Per il negro non c’è morte naturale, morte necessaria. Ad ogni decesso si consulta lo stregone per sapere da lui chi è l’autore di tale crimine segreto e magico. Ci troviamo ancora in questa condizione di spirito e ogni morte prematura di un uomo famoso induce subito a parlare di avvelenamento, di misterioso assassinio. Tutti ricordano le leggende sorte alla morte di Gambetta, di Félix Faure; esse si collegano naturalmente a quelle che commossero la fine del diciassettesimo secolo, a quelle che oscurarono, ben più dei fatti senz’altro singolari, il sedicesimo secolo italiano. Nei suoi aneddoti romani, Stendhal abusa di questa superstizione del veleno che ai giorni nostri doveva fare ancora più di una vittima giudiziaria (Remy de Gourmont, 2000, La dissociazione delle idee, Alinea Editrice, Firenze, pp. 35-36).
Le osservazioni di de Gourmont ci introducono a uno dei temi più affascinanti della tanatologia. La letteratura etnologica ci racconta da tempo che, presso molte popolazioni preletterate, l’idea di “morte naturale” non era così scontata come oggi: in sostanza, si riteneva che le persone morissero per l’intervento di una causa umana (sortilegio, fattura, incantesimo). Per questo motivo, si cercava di individuare il “colpevole” attraverso ulteriori azioni magiche, che potevano condurre a bellicosità sfocianti in veri e propri conflitti armati.
Oggi, conquistati dall’idea di morte naturale, tendiamo a considerare con cipiglio di superiorità i poveri “primitivi”, affascinati da una morte ritenuta sempre frutto di pratiche magiche. Eppure, come ricorda de Gourmont, anche noi intratteniamo spesso lo stesso atteggiamento nei confronti dei decessi delle persone famose, soprattutto quando queste muoiono in giovane età.

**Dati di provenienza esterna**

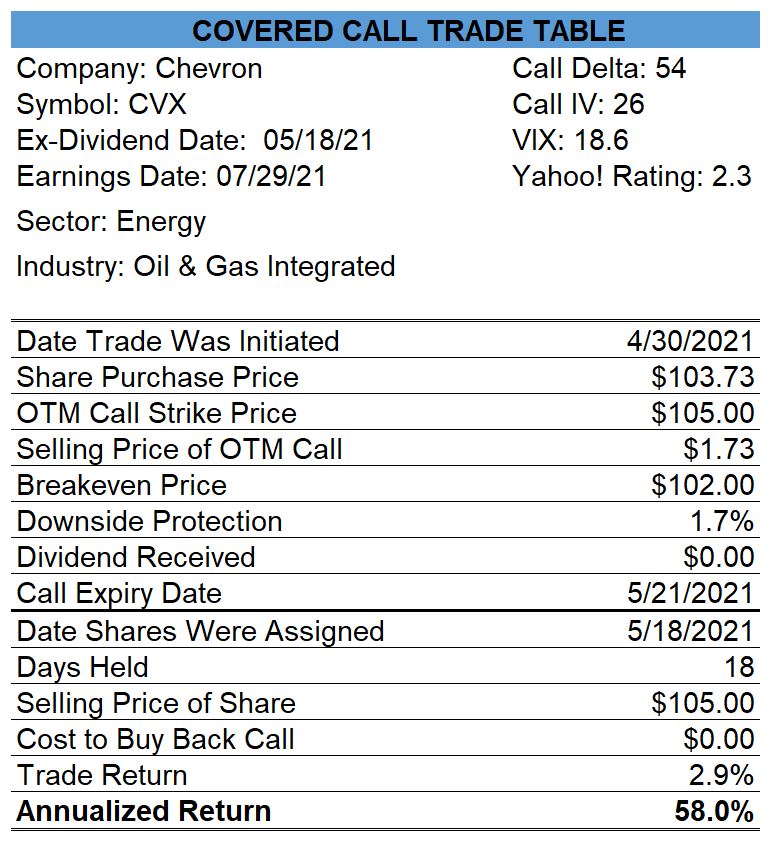Select the Annualized Return 58.0% cell
The height and width of the screenshot is (841, 771).
click(x=714, y=811)
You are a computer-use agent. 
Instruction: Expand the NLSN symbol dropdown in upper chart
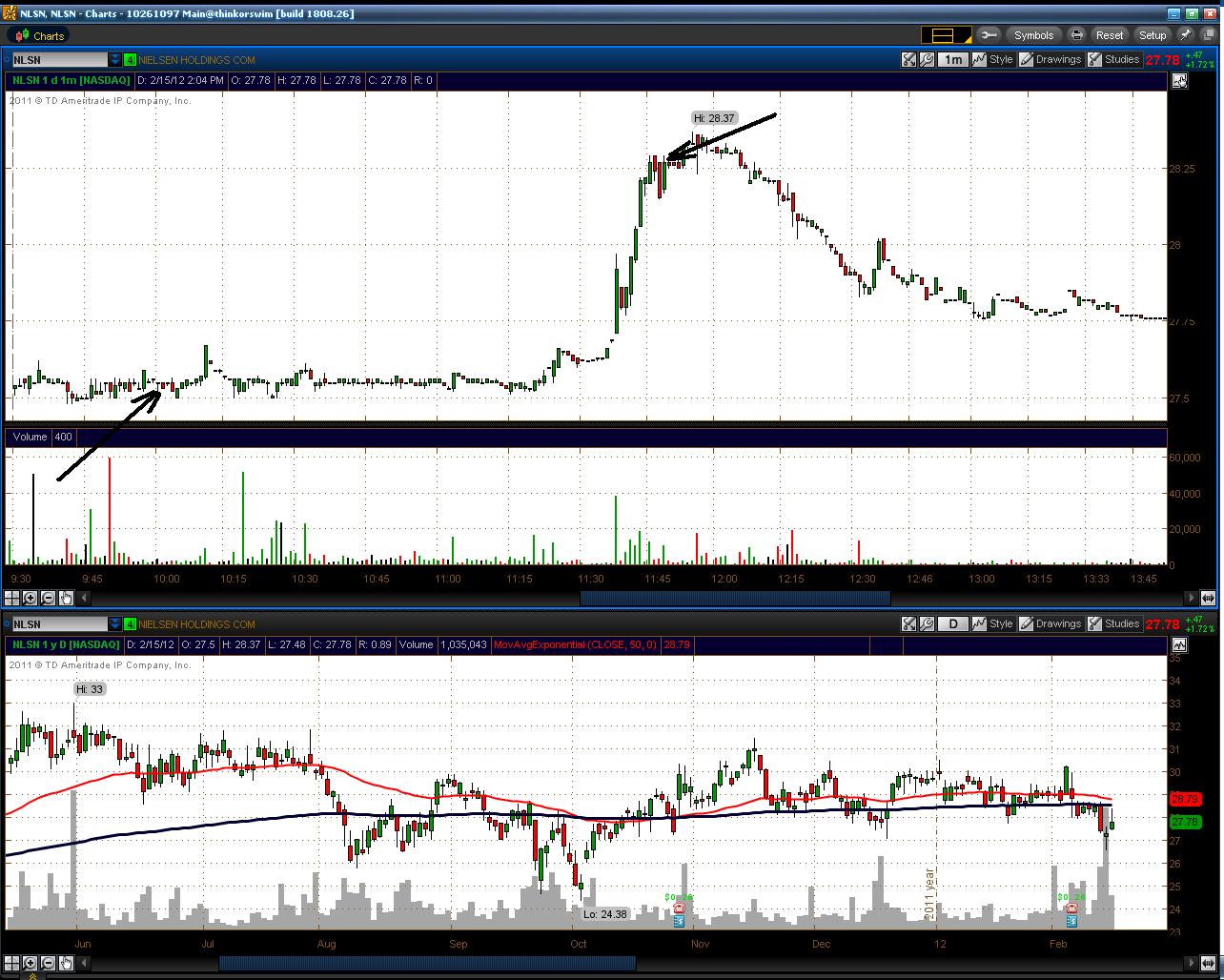[115, 59]
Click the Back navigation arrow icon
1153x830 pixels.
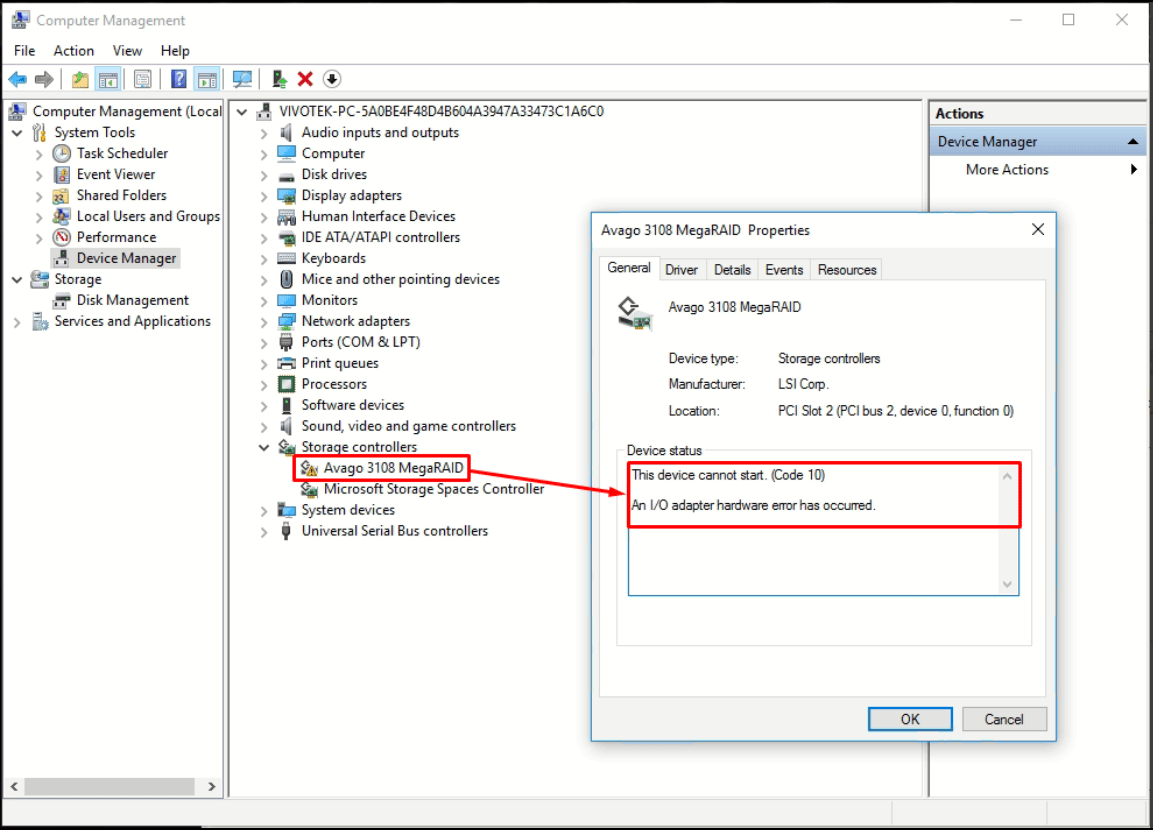[x=17, y=79]
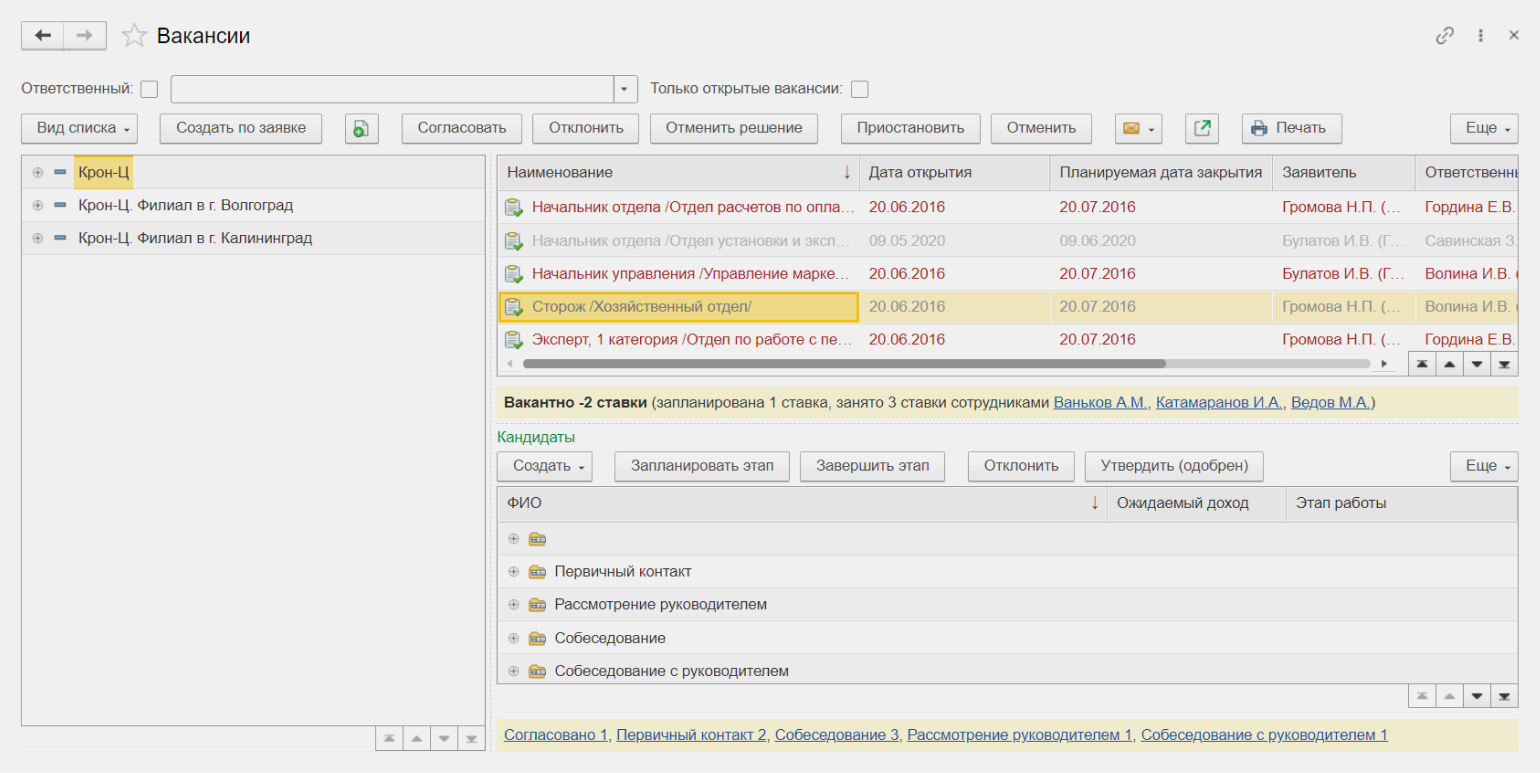Open the Ответственный dropdown list arrow
The image size is (1540, 773).
point(625,89)
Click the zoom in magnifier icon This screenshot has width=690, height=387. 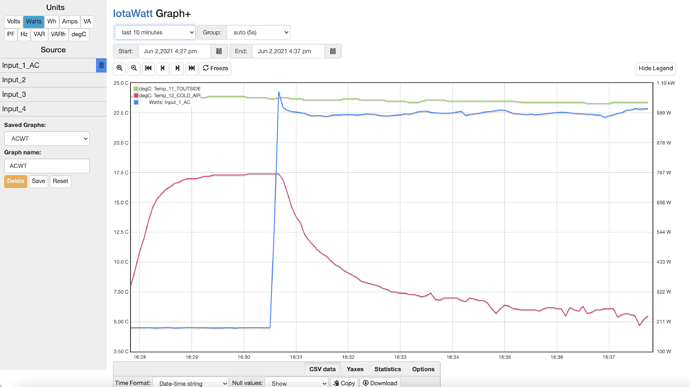click(119, 68)
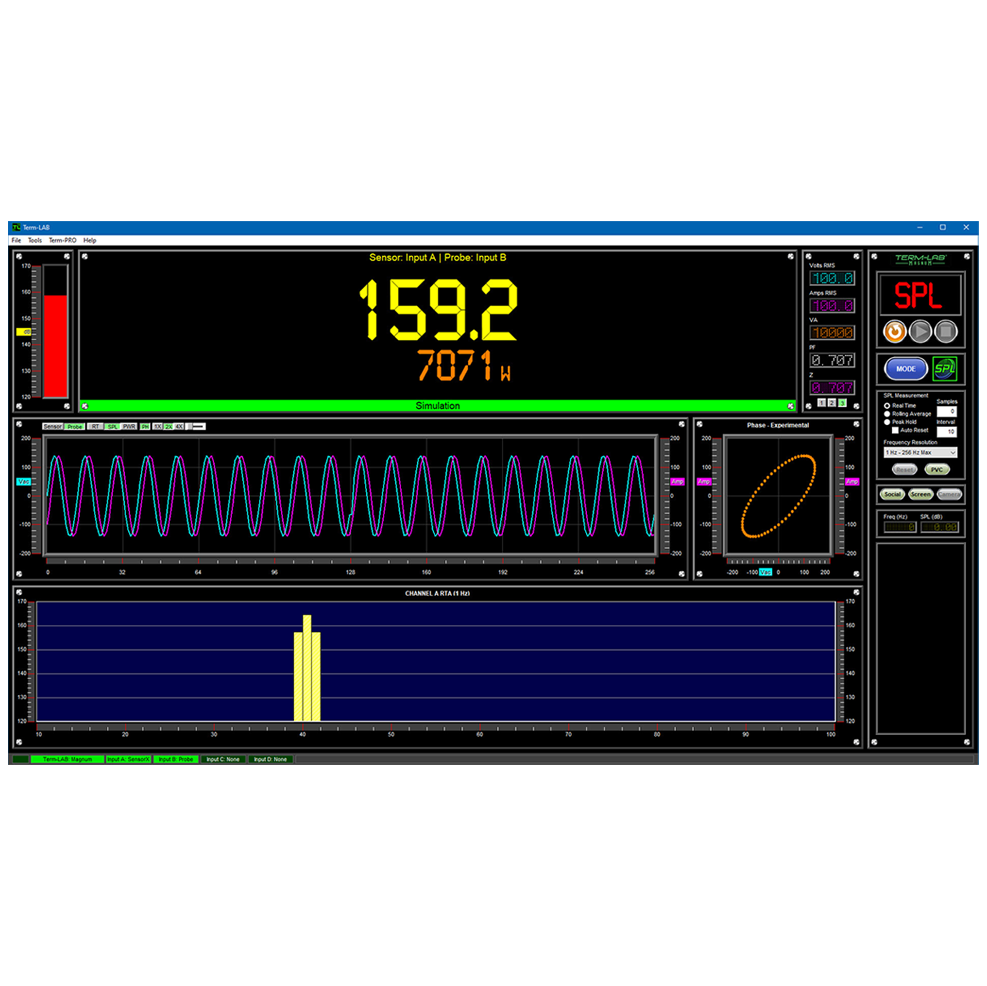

La scomparsa precoce di queste persone, da alcuni di noi paragonate a divinità quasi religiose, e che popolano fittamente il nostro immaginario culturale, erotico, fantastico ecc., è spesso ritenuta inaccettabile per cui la nostra mente elabora spiegazioni sofisticate, spesso complottistiche, per illudersi che, in realtà, esse non sono morte a causa di un infarto, di un aneurisma, di una caduta o di un’altra ragione “banale”, ma perché qualcuno ha voluto la loro morte, ha tramato alle loro spalle, ha messo in atto un piano diabolico per porre fine alla loro esistenza.
In alternativa, come è successo con Elvis Presley, John Lennon e Marilyn Monroe, si preferisce credere che siano ancora in vita, seppure sotto mentite spoglie, per fuggire alla pressione soffocante della celebrità o per altre ragioni sottili che a noi comuni mortali non è dato sempre conoscere.
Insomma, anche in noi è sempre in agguato un pensiero “primitivo” sulla morte che scatta in occasione della scomparsa precoce di nomi celebri del mondo dello spettacolo, del cinema, dello show business, della politica.
Tale atteggiamento, a ben vedere, è una sorta di meccanismo di difesa che ci consente di preservare una idea di immortalità a noi necessaria per continuare a vivere. Come dire: se a ognuno di noi, persone comuni, può capitare di morire precocemente per una causa comune, a loro – ai grandi divi del cinema o della musica – questo non può accadere e, se accade, è per colpa di motivi straordinari, non comuni, in assenza dei quali vivrebbero per sempre.
È una illusione, naturalmente. Un’illusione di immortalità. Ma senza illusioni, la vita non potrebbe essere vissuta.